El marcado contraste entre la pista y el "bootpacking" nos hace sentir la emoción. Nos abrimos camino a través de los pinares hacia la Wildseeloderhaus. Por el camino aprendemos nuestras primeras lecciones: ¿Cómo moverse con seguridad con los esquís a la espalda en terreno abrupto? ¿Cuándo tiene sentido ponerse o quitarse los esquís? Un primer hermoso descenso hasta el Wildsee nos recompensa a todos. En el lago helado y cubierto de nieve, continuamos con la primera formación de transceptores de avalanchas: comprobación en grupos grandes y pequeños, ejercicio de escenarios y sondeo correcto.
Cuando nos ponemos de nuevo en marcha, los primeros miembros del grupo, junto con Bernhard, asumen la responsabilidad de guiar. Durante los próximos días, nos turnaremos para dirigir el ascenso y el descenso, mientras Bernhard estará a nuestra disposición para darnos consejos siempre que los necesitemos. Es nuestro "comodín", por así decirlo.
Los siguientes descensos son difíciles debido a la escasa visibilidad y a las malas condiciones de la nieve. Sin embargo, encontramos el camino. Por la tarde, cuando el sol aparece brevemente, hacemos nuestra primera excursión corta en esquí. Nos centramos en la técnica. La mayoría de nosotros ya tiene experiencia en esquí de travesía, pero con el método de "aprender haciendo", siguen apareciendo pequeños errores, que ahora podemos corregir.
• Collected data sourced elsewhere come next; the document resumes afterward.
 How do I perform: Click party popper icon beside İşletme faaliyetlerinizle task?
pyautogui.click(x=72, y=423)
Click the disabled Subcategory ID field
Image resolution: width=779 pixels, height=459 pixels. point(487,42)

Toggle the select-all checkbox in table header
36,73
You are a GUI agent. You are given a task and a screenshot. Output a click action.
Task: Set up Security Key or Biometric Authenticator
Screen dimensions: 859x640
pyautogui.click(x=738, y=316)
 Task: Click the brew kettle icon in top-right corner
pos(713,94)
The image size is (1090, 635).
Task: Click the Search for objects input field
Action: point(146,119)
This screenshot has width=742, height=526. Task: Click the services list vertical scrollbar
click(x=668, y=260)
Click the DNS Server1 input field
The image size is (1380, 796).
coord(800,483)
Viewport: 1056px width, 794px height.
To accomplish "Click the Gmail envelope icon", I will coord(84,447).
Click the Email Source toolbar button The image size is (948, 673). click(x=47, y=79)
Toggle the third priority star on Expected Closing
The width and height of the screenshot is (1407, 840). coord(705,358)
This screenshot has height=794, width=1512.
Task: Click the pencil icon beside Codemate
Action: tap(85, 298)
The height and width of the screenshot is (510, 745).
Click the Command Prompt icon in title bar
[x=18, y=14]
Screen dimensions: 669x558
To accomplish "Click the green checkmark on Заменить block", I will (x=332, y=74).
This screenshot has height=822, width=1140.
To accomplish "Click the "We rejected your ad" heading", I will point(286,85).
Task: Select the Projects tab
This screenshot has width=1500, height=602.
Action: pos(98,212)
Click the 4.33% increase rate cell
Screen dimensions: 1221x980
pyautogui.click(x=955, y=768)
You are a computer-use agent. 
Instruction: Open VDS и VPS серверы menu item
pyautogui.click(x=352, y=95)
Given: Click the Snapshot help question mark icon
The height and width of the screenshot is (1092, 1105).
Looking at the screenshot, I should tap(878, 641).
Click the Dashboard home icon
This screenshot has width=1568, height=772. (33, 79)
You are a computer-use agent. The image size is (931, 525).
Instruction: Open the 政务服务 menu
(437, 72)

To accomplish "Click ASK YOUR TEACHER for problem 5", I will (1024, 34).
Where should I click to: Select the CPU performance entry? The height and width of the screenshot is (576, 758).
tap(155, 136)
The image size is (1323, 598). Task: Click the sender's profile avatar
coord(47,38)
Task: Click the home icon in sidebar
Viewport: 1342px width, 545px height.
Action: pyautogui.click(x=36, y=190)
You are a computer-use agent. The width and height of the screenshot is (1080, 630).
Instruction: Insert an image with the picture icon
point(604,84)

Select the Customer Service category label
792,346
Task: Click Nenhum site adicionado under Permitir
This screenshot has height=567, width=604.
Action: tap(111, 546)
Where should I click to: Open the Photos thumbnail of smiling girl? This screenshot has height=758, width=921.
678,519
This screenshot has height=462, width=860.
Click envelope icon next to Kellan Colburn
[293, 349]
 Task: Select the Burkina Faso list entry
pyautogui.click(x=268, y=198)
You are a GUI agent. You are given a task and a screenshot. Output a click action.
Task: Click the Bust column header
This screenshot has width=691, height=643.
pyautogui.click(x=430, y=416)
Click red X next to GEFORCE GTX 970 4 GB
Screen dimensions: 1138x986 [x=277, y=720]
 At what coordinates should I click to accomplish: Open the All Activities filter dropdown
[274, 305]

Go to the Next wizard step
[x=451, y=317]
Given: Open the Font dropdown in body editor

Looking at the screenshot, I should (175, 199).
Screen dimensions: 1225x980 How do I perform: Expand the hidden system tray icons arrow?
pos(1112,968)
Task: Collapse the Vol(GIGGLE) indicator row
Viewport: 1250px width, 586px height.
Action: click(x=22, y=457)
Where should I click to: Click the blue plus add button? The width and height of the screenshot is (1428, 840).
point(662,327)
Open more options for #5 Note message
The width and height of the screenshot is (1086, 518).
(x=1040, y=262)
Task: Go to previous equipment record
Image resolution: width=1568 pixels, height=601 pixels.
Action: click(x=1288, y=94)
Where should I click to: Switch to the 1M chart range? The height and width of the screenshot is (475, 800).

Todos los niveles pueden aprender algo por sí mismos.
Al final del día, todos llegamos al alojamiento tiritando y agotados, pero satisfechos. El día ha sido largo y hemos trabajado mucho, así que por la noche nos lo tomamos con calma. No obstante, hacemos una pequeña sesión de aprendizaje: Visualizamos curvas de nivel con un poco de plastilina y utilizamos los mapas para pensar adónde nos gustaría ir al día siguiente.